To bridge this gap, we propose a novel forecast–optimize framework that integrates data-driven runoff prediction with adaptive operation optimization. This unified architecture couples a Long Short-Term Memory (LSTM) [26] neural network for probabilistic runoff forecasting with a Proximal Policy Optimization (PPO) [27] reinforcement learning agent for multi-reservoir scheduling. The LSTM model captures nonlinear temporal dynamics and seasonal trends in runoff data, producing probabilistic distributions rather than deterministic point forecasts. These distributions are embedded into the PPO algorithm’s state space through Monte Carlo sampling, allowing the learning of policies that are sensitive to hydrological uncertainty and variability. This integration not only enables more robust and adaptive control but also resolves the long-standing decoupling between prediction and optimization. A real-world case study on the lower Jinsha River cascade reservoir system demonstrates that our method significantly outperforms both DPSA and deterministic PPO baselines, achieving higher power output and lower water spillage. These findings validate the effectiveness and robustness of our proposed framework and underscore its potential for enhancing long-term water-energy system resilience in the face of increasing uncertainty.

The remainder of this paper is organized as follows. Section 2 describes the formulation model, and the implementation of our proposed deep reinforcement learning framework with different components. Section 3 introduces a case study of the cascade reservoir system in the Jinsha River, China and Section 4 presents the detailed results and further discussion. Finally, the conclusions of this study are drawn in Section 5.

2. Methods

2.1. Cascade Reservoir Mid- to Long-Term Optimization Model

The mid- to long-term optimization of cascade reservoir operations leverages the regulatory capacity of reservoirs to redistribute natural runoff, thereby maximizing the comprehensive benefits of the cascade system. Based on the engineering background and actual scheduling requirements from dispatch operators, the proposed model selects three key objectives: power generation, water spillage, and remaining storage capacity.

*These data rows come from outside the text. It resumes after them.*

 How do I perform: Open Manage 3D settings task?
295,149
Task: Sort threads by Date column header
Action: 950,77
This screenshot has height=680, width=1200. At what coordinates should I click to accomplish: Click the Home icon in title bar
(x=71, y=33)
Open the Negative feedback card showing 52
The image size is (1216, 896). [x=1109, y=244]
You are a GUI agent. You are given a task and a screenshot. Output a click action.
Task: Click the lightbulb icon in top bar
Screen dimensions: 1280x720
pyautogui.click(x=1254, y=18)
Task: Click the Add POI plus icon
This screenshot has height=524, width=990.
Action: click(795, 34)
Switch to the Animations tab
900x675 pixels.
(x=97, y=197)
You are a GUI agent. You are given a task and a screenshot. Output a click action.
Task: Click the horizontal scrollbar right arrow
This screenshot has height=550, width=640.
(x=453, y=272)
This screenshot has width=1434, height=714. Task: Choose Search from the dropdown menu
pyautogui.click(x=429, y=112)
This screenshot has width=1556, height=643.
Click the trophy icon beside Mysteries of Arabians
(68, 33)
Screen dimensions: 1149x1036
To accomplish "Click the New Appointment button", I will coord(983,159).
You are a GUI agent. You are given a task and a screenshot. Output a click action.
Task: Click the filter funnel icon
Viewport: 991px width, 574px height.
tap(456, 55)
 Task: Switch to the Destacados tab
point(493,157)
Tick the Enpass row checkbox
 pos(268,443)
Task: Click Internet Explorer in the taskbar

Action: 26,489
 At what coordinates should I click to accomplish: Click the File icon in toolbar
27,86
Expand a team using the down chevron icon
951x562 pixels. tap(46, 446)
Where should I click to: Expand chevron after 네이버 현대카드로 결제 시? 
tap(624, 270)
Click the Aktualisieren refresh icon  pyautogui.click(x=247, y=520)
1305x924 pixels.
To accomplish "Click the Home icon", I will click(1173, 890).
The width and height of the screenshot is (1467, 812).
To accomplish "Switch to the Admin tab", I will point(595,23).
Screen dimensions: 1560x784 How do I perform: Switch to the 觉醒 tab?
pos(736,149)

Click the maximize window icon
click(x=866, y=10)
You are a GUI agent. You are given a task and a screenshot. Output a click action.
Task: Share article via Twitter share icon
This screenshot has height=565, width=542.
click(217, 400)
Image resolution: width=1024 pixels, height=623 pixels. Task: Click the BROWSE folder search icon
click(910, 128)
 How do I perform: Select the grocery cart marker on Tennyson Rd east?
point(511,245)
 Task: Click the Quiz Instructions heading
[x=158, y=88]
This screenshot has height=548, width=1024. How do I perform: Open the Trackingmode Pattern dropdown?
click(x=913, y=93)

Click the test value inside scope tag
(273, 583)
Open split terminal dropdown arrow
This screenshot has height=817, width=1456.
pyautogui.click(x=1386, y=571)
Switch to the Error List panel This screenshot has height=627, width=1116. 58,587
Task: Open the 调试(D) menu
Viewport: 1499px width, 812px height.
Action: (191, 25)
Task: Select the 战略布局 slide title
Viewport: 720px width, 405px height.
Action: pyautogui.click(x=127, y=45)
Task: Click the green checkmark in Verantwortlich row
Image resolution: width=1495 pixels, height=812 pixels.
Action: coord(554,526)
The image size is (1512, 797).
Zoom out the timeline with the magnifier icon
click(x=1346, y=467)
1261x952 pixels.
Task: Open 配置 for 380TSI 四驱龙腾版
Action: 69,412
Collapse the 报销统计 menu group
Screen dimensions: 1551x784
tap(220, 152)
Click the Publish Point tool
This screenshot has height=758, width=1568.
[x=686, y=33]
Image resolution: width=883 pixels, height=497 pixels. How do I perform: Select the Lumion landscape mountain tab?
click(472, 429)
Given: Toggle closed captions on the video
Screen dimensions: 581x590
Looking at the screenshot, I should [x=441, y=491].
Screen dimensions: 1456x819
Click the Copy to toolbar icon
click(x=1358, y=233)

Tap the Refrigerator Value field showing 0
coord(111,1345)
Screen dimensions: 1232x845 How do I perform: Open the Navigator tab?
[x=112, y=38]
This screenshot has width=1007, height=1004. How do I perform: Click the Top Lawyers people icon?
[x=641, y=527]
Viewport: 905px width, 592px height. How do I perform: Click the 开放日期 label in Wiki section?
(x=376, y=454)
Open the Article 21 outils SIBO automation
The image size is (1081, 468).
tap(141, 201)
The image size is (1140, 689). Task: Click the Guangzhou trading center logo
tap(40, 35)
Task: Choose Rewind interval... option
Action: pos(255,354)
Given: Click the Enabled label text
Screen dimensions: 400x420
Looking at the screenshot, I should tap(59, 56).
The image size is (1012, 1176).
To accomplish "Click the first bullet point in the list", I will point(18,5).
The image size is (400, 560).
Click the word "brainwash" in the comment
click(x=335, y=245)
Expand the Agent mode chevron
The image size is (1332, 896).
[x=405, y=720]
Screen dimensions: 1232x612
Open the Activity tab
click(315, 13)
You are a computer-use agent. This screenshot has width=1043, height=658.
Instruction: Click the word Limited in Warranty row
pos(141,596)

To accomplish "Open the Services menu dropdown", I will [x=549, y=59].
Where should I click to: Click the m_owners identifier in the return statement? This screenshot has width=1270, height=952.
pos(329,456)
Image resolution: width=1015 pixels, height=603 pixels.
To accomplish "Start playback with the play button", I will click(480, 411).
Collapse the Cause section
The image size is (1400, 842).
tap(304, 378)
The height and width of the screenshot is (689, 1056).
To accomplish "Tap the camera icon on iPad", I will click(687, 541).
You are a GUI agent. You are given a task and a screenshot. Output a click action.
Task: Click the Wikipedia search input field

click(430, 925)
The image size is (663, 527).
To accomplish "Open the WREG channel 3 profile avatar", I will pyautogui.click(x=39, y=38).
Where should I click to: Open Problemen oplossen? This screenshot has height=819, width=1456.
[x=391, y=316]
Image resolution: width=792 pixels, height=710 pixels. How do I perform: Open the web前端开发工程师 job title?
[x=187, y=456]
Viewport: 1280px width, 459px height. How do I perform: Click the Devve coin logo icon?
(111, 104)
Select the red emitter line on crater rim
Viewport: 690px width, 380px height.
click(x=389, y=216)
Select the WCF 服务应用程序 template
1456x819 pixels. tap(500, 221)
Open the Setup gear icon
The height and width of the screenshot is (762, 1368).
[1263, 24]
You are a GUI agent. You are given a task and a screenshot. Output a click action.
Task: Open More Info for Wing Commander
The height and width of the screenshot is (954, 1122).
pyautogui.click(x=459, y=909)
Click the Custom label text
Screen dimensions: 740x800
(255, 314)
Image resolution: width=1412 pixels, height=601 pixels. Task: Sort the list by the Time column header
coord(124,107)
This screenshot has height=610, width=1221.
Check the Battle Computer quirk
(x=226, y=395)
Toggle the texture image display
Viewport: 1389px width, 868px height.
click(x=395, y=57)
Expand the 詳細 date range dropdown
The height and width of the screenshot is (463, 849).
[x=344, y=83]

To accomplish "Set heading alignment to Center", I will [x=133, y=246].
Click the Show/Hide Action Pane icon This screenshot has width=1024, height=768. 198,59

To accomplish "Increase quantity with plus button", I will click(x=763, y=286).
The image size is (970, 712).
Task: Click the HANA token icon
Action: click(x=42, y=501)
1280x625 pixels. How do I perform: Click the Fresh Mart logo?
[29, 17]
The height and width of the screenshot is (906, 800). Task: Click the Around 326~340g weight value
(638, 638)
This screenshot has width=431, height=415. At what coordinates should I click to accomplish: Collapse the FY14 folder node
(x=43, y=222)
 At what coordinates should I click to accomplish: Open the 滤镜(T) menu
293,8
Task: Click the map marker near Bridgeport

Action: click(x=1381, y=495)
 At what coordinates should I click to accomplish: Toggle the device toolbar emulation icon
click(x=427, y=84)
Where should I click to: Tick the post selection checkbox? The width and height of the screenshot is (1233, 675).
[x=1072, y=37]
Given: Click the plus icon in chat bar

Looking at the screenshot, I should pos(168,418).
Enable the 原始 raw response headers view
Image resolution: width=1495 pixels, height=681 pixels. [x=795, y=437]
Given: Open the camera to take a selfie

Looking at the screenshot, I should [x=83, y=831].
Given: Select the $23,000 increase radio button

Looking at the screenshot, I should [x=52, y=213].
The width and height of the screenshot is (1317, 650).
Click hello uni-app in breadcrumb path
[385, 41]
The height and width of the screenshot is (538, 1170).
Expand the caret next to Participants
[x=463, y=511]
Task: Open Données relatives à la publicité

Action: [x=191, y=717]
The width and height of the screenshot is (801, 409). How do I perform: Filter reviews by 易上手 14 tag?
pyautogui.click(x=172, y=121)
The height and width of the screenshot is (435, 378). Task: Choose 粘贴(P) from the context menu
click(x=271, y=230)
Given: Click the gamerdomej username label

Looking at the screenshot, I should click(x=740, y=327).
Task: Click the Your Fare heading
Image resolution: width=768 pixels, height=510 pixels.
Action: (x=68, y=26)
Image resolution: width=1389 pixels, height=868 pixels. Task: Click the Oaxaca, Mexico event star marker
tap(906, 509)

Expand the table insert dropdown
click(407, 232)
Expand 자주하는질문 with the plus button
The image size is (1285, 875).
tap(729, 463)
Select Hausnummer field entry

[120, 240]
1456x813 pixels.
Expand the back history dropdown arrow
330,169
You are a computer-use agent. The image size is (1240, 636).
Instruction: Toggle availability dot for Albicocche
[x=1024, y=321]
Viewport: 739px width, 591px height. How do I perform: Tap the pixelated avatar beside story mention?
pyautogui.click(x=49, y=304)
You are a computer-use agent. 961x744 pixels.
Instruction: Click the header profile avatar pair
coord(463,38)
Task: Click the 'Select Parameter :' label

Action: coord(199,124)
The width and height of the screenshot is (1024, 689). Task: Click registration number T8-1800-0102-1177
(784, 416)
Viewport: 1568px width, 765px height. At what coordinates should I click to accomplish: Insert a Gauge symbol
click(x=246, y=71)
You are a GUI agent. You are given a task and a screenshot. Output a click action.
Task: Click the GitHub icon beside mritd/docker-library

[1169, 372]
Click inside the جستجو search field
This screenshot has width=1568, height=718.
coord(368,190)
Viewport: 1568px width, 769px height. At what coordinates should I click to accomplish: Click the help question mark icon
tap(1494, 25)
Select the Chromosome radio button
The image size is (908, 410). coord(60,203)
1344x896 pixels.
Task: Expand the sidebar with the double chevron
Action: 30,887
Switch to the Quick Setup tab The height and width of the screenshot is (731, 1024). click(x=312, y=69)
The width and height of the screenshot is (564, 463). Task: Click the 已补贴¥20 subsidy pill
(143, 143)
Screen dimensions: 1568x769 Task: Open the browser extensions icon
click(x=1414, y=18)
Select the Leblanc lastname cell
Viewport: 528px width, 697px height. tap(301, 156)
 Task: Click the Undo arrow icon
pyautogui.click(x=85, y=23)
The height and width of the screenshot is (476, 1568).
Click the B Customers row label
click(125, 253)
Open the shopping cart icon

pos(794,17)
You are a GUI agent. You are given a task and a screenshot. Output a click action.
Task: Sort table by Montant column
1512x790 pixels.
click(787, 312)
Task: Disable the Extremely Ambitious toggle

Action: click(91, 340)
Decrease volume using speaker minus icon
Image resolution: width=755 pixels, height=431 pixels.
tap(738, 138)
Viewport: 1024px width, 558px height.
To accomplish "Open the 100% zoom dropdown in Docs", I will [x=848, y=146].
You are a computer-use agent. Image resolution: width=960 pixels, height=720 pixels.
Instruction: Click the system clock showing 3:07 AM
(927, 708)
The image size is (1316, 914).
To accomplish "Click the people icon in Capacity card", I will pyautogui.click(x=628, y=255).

Power generation is the most direct measure of operational efficiency and is a critical metric in every scheduling period. Water spillage reflects the effective utilization of available inflows—lower spillage indicates more efficient water use—especially relevant during high inflow periods in the flood season. Remaining storage capacity, defined as the difference between total and current reservoir volume, indicates the flood mitigation potential and is crucial during both flood and drawdown periods.

A weighted-sum approach is used to construct a multi-objective joint optimization model aimed at maximizing the comprehensive benefits of the cascade system. This method allows flexible emphasis on different objectives without requiring normalization. As a result, the objective function is define as follows:

E = max \sum_{t = 1}^{T} \sum_{i = 1}^{M} (α G_{i, t} - β D_{i, t} + γ W_{i, t})

(1)

where:

E is the total comprehensive benefit of the cascade system.
$G_{i, t}$ is the power generation of reservoir i at time t (in $10^{8}$ kWh), with weight $α$ .
$D_{i, t}$ is the water spillage (in $10^{8}$ m³ ), with weight $β$ .
$W_{i, t}$ is the remaining storage capacity (in $10^{8}$ m³ ), with weight $γ$ .
T is the total number of time periods; M is the number of reservoirs.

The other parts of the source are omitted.